A Sacramento federal jury on Tuesday convicted 37-year-old Mihran Melkonyan on 26 counts of wire and mail fraud related to an international hacking operation that enabled cyber criminals to steal hundreds of thousands of dollars from American Express cardholders.
Melkonyan, of Sacramento, was initially charged in a March 2014 criminal indictment with 23 counts of fraud related to what prosecutors depicted as a scheme to defraud more than 20,000 American Express account holders by making bogus charges to their accounts. A superseding indictment handed down the following-year accused Melkonyan and his co-defendants of participating in a large-scale scam that affected over 119,000 cardholders in all, bringing the grand total of counts against him to 26.
A jury convicted Melkonyan on all counts Tuesday after a single day of deliberation, the Sacramento Bee reported afterwards. He’s scheduled to be sentenced on May 5.
Prosecutors argued in court that Melkonyan and two Russian co-defendants made off with upwards of $400,000 through a scam in which they established dozens of bogus online businesses that were then used to place false charges against the compromised cardholders. Notably prosecutors said the hackers acquired academic transcripts from a Sacramento-area high school and used the students’ compromised information to establish fake businesses utilized during the course of the scheme.

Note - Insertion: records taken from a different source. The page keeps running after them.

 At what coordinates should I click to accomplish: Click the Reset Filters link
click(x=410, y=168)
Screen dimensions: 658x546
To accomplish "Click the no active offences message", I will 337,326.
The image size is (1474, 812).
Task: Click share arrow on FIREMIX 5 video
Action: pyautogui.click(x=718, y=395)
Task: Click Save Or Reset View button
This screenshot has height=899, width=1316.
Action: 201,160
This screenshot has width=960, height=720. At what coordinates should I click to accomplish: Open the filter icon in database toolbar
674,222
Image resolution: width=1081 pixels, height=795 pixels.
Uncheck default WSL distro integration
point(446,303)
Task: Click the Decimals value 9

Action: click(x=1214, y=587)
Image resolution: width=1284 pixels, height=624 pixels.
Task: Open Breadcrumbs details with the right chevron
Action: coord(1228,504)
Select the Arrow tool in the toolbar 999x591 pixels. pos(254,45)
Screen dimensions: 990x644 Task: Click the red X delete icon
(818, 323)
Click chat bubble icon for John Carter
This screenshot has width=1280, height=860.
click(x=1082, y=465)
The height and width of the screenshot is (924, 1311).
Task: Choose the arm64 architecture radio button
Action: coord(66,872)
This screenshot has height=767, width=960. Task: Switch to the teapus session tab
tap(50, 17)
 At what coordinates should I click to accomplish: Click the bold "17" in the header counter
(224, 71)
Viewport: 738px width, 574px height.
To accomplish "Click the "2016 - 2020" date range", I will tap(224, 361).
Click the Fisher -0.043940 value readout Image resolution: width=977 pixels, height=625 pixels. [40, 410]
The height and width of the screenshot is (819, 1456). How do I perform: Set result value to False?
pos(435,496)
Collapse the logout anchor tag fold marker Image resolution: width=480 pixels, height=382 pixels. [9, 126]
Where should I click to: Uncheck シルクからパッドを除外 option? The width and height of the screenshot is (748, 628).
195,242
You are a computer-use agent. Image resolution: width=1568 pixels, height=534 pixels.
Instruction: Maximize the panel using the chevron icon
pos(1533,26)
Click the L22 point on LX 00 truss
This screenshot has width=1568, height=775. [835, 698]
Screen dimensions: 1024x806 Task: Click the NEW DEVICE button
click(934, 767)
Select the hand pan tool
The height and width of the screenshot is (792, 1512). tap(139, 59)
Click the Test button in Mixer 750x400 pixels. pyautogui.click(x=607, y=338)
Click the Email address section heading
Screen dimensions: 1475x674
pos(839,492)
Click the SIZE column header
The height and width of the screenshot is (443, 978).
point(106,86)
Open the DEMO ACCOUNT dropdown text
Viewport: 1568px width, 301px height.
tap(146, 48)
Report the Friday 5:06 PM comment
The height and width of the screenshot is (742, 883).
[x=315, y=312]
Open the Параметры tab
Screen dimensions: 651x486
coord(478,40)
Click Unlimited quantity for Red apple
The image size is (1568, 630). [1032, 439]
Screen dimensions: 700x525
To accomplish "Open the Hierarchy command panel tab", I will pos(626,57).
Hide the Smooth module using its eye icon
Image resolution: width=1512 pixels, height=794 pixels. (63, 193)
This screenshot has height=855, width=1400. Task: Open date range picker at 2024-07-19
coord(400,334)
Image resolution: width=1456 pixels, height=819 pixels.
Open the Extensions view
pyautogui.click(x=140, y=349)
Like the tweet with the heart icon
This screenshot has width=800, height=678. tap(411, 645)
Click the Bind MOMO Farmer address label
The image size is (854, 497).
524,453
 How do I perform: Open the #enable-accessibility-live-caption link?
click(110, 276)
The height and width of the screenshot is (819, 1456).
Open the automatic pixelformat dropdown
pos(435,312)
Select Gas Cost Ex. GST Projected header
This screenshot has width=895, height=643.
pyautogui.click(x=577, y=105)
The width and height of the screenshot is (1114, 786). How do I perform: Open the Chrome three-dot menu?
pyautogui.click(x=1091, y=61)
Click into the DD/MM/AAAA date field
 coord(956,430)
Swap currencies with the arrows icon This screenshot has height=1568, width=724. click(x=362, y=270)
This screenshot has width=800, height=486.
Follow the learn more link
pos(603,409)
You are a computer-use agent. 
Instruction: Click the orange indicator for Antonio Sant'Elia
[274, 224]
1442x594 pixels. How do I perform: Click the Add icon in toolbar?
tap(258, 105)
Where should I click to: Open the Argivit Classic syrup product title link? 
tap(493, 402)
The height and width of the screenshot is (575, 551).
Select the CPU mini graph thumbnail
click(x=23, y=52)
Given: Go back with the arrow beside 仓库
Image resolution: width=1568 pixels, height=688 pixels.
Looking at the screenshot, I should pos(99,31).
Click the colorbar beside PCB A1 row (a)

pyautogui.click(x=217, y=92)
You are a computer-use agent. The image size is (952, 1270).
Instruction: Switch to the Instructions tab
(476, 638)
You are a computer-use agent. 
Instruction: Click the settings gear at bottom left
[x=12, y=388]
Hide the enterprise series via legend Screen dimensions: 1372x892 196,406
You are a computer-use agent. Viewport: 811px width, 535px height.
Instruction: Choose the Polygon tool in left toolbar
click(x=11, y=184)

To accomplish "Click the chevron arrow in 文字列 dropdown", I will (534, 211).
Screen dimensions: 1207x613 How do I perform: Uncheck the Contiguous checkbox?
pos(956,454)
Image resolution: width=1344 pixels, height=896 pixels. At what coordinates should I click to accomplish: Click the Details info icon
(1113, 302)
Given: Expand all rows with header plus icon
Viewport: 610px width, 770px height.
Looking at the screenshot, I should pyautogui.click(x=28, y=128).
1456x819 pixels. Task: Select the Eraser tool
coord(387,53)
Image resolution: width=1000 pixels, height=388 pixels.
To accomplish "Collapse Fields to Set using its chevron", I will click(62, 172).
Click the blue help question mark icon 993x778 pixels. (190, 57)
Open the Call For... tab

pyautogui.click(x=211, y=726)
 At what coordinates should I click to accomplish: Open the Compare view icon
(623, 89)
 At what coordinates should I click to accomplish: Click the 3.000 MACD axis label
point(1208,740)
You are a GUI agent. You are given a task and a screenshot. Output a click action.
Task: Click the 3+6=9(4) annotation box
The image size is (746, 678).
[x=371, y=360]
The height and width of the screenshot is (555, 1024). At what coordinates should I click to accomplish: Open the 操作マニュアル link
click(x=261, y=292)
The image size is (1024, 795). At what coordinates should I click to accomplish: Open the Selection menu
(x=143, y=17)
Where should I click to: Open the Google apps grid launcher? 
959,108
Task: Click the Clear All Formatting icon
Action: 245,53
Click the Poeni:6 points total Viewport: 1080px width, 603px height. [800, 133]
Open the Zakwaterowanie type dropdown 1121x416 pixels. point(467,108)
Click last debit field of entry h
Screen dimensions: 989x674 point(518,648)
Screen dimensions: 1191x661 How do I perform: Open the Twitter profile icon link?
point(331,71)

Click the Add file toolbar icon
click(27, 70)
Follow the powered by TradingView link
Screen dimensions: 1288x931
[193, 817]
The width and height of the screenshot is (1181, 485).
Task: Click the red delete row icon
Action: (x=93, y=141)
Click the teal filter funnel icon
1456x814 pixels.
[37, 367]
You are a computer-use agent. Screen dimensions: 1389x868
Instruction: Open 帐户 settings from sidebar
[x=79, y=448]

“The purpose of the scheme was to obtain money from credit card holders, credit card companies and third-party credit card payment processors by charging individuals’ credit cards without their permission or knowledge for goods and services that were not provided,” prosecutors alleged in 2015.
“Using the fictitious business entity names, the defendants established merchant accounts with credit card providers, such as American Express, Inc., and used the services of a third-party credit card payment processor, such as PayPal, Inc.,” the indictment alleged. “The defendants charged the accounts of credit card holders using the merchant accounts and third-party payment processors without the permission or the knowledge of the credit card account holders.”